Added 1 new A* page:
Move prep episode 99xx: rooting around in old video game stuff from my storage space. (I have way too much old video game stuff, it was pretty much all I spent my money on during the 10 years I worked in the game industry. :"P) Found two more PSP batteries, both, like the one I'd found previously, swelled up to where they can't fit in the battery compartment anymore. Curiously, they swell up on one side of the battery, under a large label, and that whole side feels soft, unlike the hard plastic of the rest of the battery case. It's almost as though...they knew this would happen?
So anyway I have no unswelled PSP batteries, but I can power the things on to reset them (in preparation for donating them) using their charging cables for power. Then I realize I should "deactivate" them from my PS3s that they're registered on--I guess really this isn't necessary, it would just mean that if there was any downloadable game of mine on a memory stick in them--which there isn't, I've formatted the mem sticks and am going to try to sell them to GameStop : P--then that game could no longer be run. Or something like that. But I wanted to dot all the i's here so I hook them up to my PS3 and go through the deactivation procedure--but I can't deactivate one of the PSPs from the PS3 because the PSP is using an old version of its operating system--and for some reason needs to be on a newer version so it can be deactivated? Huhh.

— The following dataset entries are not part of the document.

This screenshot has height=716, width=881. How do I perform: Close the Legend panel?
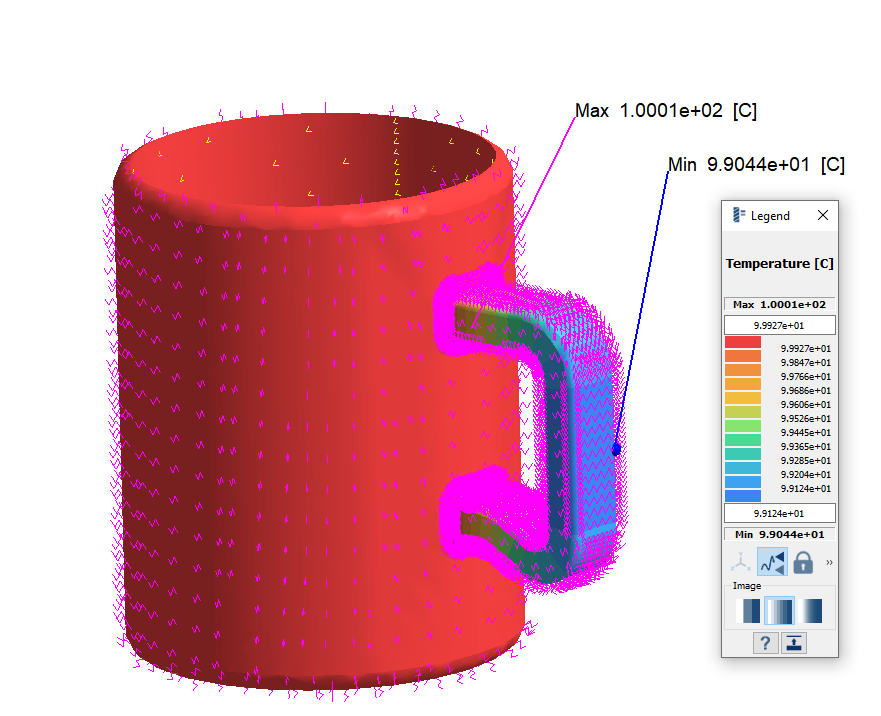(x=822, y=215)
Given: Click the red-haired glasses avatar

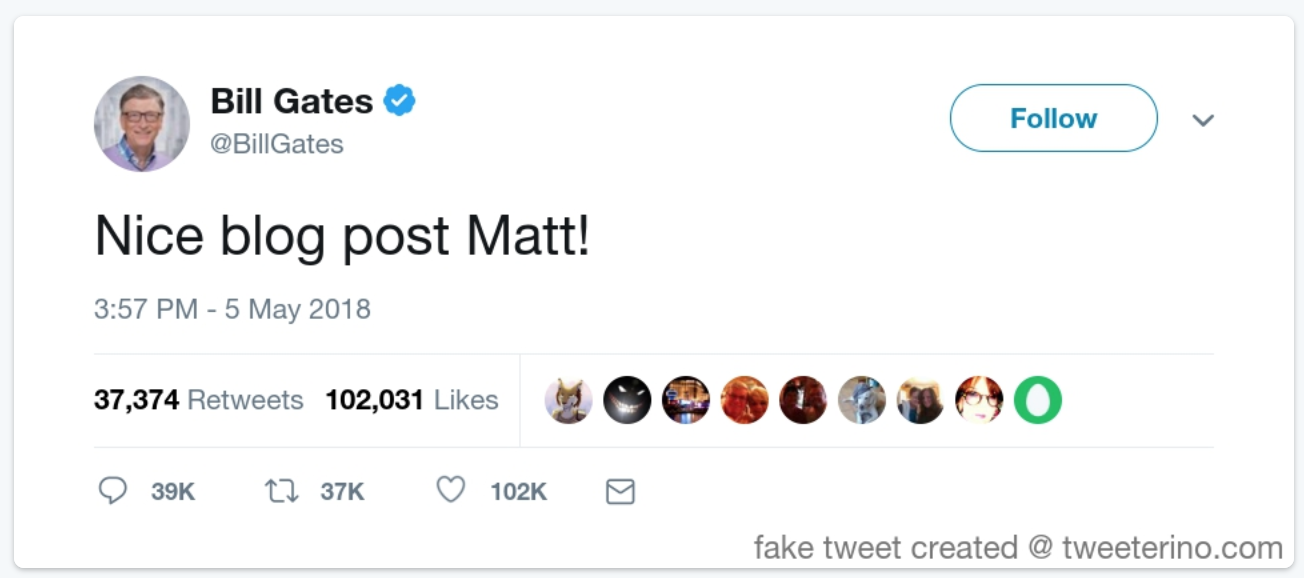Looking at the screenshot, I should (x=979, y=401).
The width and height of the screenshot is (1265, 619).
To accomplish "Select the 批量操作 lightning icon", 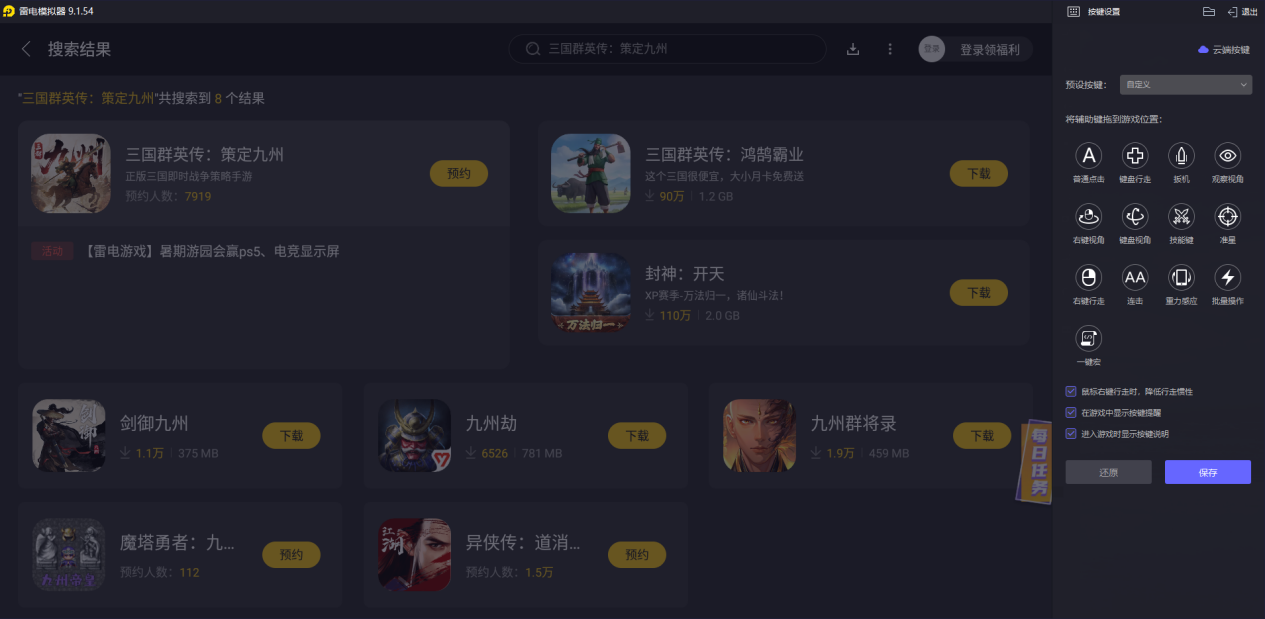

Well either it's so old that none of its WiFi (it calls it "WLAN" or something : pp) security schemes are compatible with my WiFi router, or I've forgotten my own WiFi password--which I don't think I have. But you can download new versions of the PSP OS off of Sony's web site to your PC, then put them on a memory card in the PSP through the PSP's USB cable. So I do that. Go to run the software update on the PSP and...it can't do it, because it doesn't have a charged battery. Even though it is plugged in, it still needs a battery to update--I guess they wanted to be sure your system didn't get bricked when your power went out or something...but this is a risk with EVERY NON-PORTABLE SYSTEM YOU PROBABLY OWN. Sigh. So, swelled batteries, no PSP update, no deactivation. : P
Hunting around Sony's site, they have at least two separate pages for deactivating systems registered to your account. One says it will deactivate all systems for you (but only once every six months)--why you can't select specific ones, I can't imagine. And I think this doesn't include PSP systems, which another support page says must be deactivated from the PS3 to which they're registered, which I can't do. So anyway I press the deactivate all systems button. Then I find another page, saying I still have one activated PS3 system. Which one is anyone's guess. My old US one that fried itself? My current US one? My old Japanese one? My friend's that I've logged in on before? None at all, because I just deactivated all of them from the other page on their site, only this one refuses to update? I'm not allowed to know. I go through a customer support form, type in one of the system's serial numbers, and get an auto-reply saying I'll hear back in 24 hours if my deactivation request will be granted. Boy. I try the form again with another system's serial number--nope, can't do that, already have a request in the system. Cool.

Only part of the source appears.